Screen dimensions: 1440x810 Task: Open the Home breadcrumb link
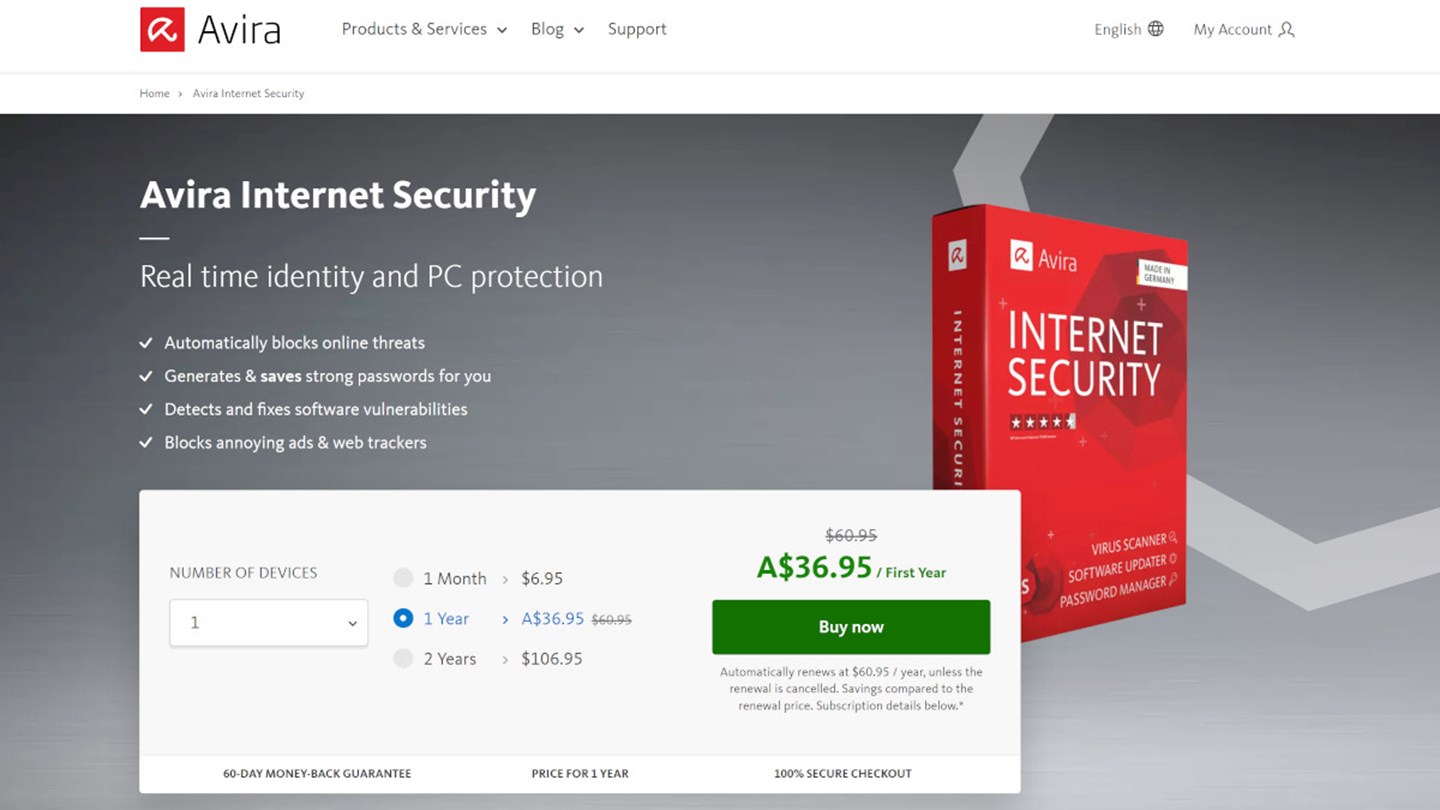point(154,93)
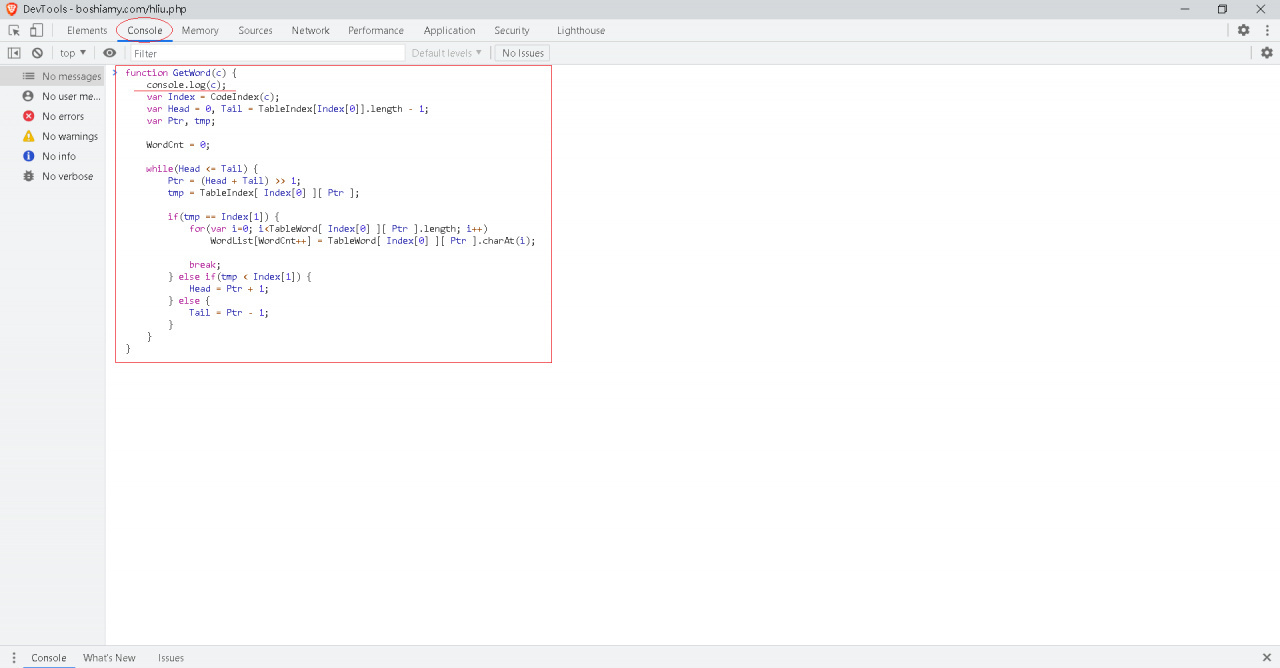The width and height of the screenshot is (1280, 668).
Task: Hide the console sidebar panel
Action: [x=14, y=53]
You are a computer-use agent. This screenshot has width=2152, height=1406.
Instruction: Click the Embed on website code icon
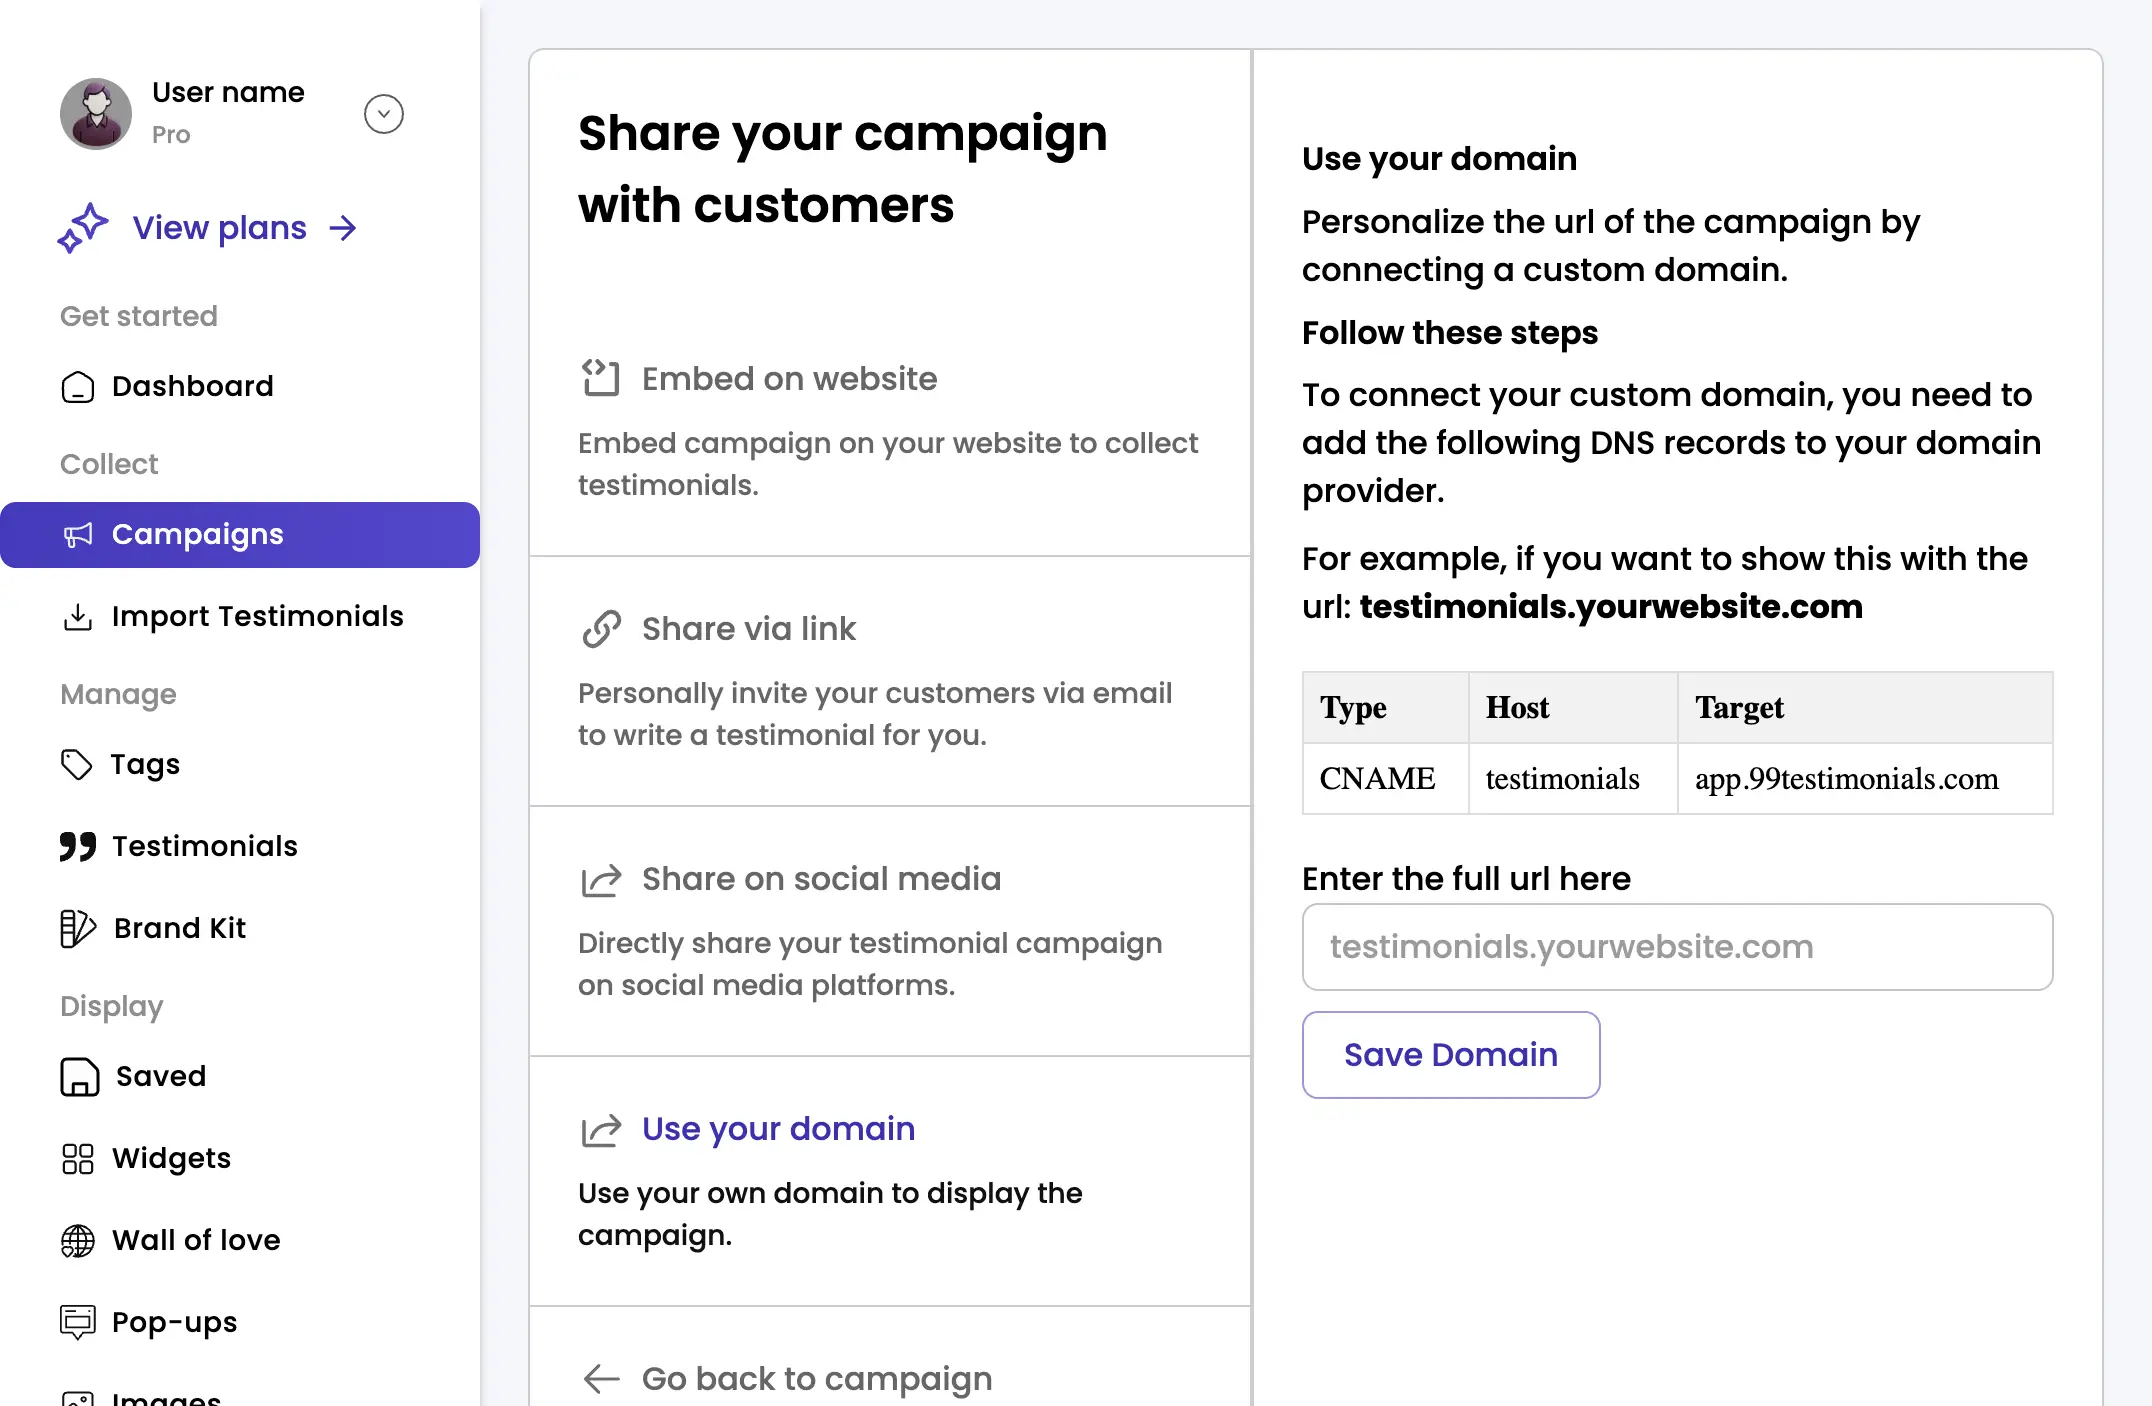[601, 379]
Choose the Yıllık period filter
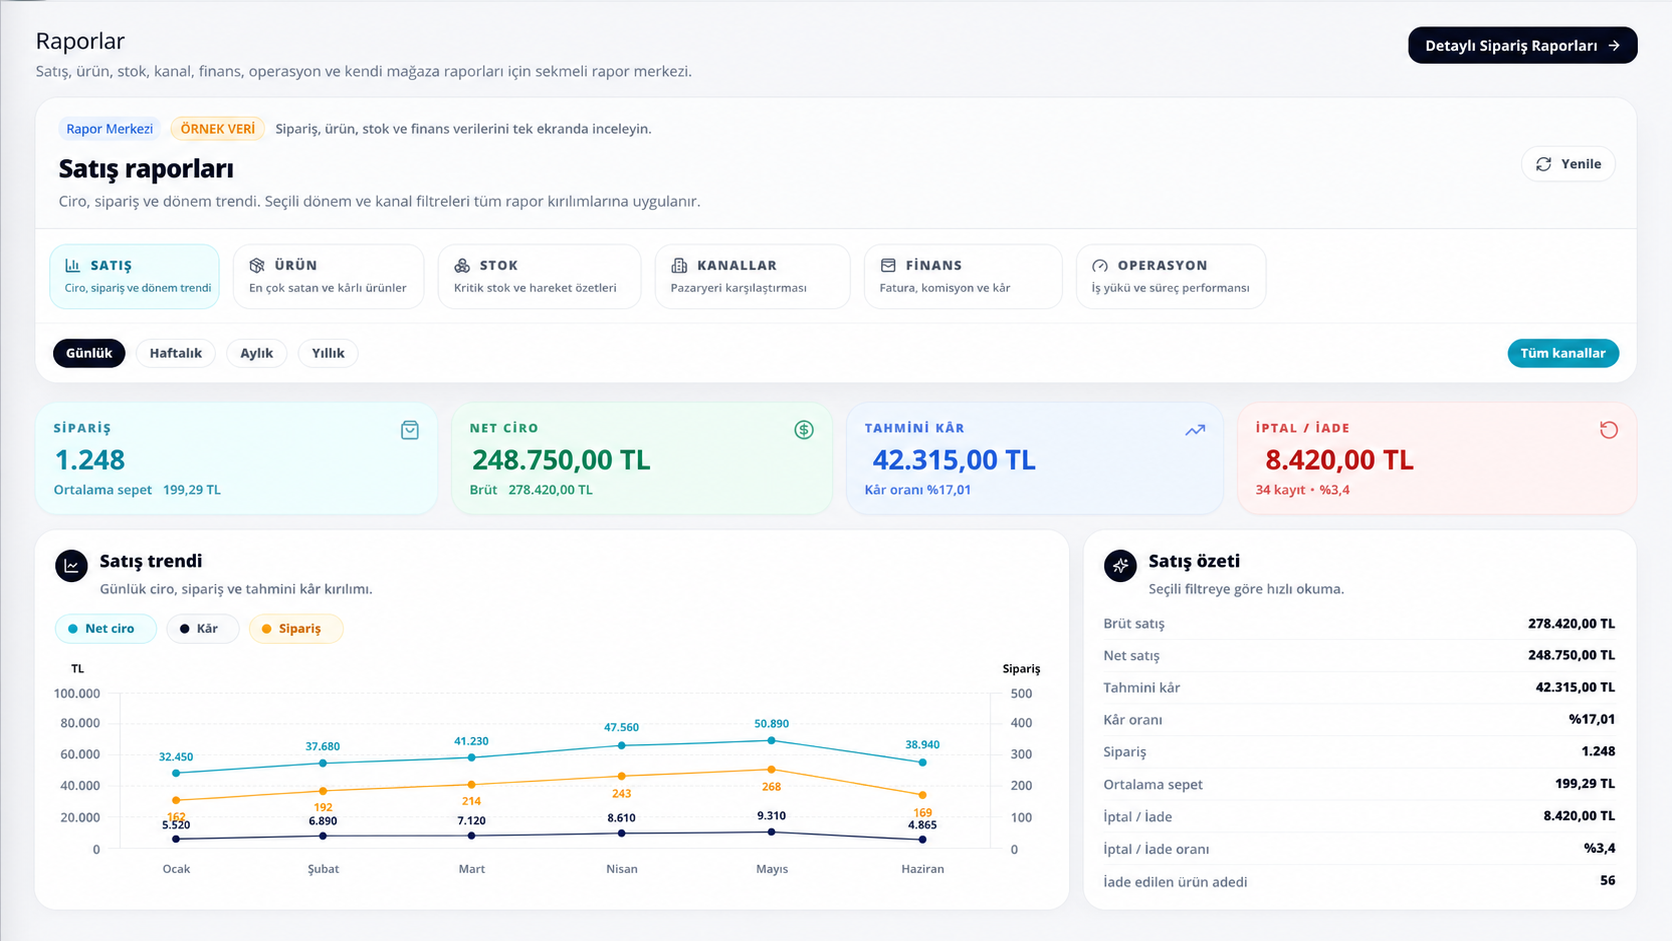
== == ==
> [To do]
Can you reproduce all of the data above word for word, leaving out the pictures?

> [Answer to the task]
Screen dimensions: 1440x810 Task: Open the Home breadcrumb link
point(154,93)
The width and height of the screenshot is (1280, 668).
Task: Hide the console sidebar panel
Action: [x=14, y=53]
You are a computer-use agent. This screenshot has width=2152, height=1406.
Instruction: Click the Embed on website code icon
[601, 379]
Choose the Yıllık period filter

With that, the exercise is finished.